Понимая, что разговаривать с Корниловым она сможет лишь на улице, Юля оделась потеплее и, чтобы как-то убить время ожидания, зашла в кухню, включила маленький телевизор и была слегка удивлена, когда поняла, что время-то еще детское, что нет еще и полуночи, а все ее домашние уже смотрят десятые сны…
Красивая, вся в красном дикторша, ослепленная светом ламп, сообщала последние новости, которые и на этот раз были неутешительными: наводнение в Европе, голод в Африке, террор…
И вдруг на экране крупным планом появилось женское лицо; кадры, сменяясь один за другим, показали женщину сначала в обнимку с каким-то старым, но роскошным, похожим прической на льва господином, затем одну – на берегу моря, где ветер трепал ее длинные темные волосы; далее последовало еще несколько укрупненных снимков: ярко-голубые, почти синие глаза, улыбающийся красный рот, солнце, ласкающее кожу открытых плеч…
Голос дикторши расплывался и растекался где-то внутри Юлиной головы, мешая до конца осмыслить услышанное; ей стало даже трудно дышать…
Но как бы в подтверждение ее мыслей телефон в прихожей взорвался, похоже, с этой же новостью: звонила Миллерша.

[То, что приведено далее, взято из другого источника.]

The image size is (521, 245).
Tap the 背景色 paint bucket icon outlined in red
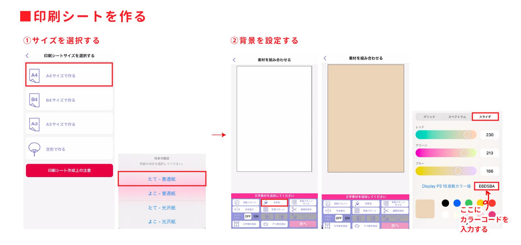(x=274, y=203)
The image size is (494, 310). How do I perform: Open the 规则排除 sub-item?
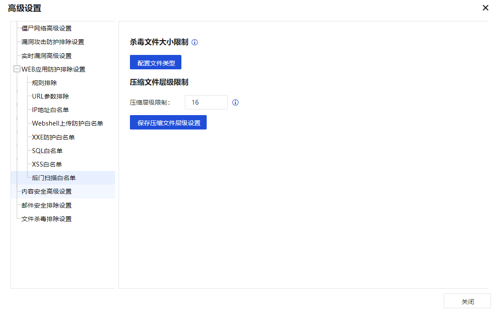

– Включи немедленно телевизор… – кричала она в трубку, – ну же!..
– Аля, он включен… – ответила шепотом готовая разрыдаться Юля.
– Я узнала ее, я узнала эту женщину, с которой видела и Крымова, и твоего мужа… и покойного отца Кирилла… Помнишь, я тебе рассказывала?.. Ее убили, в Москве… Это дочь…
Но Юля и так все поняла: в Москве несколько часов тому назад была убита дочь известного французского книгоиздателя Даниэля Сора – Адель. Ее застрелили в аэропорту Внуково, когда она выходила из такси…
Адель Сора.
Юля не верила ни своим глазам, ни ушам, ни мозгу… Быть может, для кого-то эта убитая женщина и была Адель Сора – тоже издатель, журналист, филолог, историк, даже писательница. Но только не для Земцовой. Потому что она увидела на экране совершенно другого человека – шизофреничку Аперманис.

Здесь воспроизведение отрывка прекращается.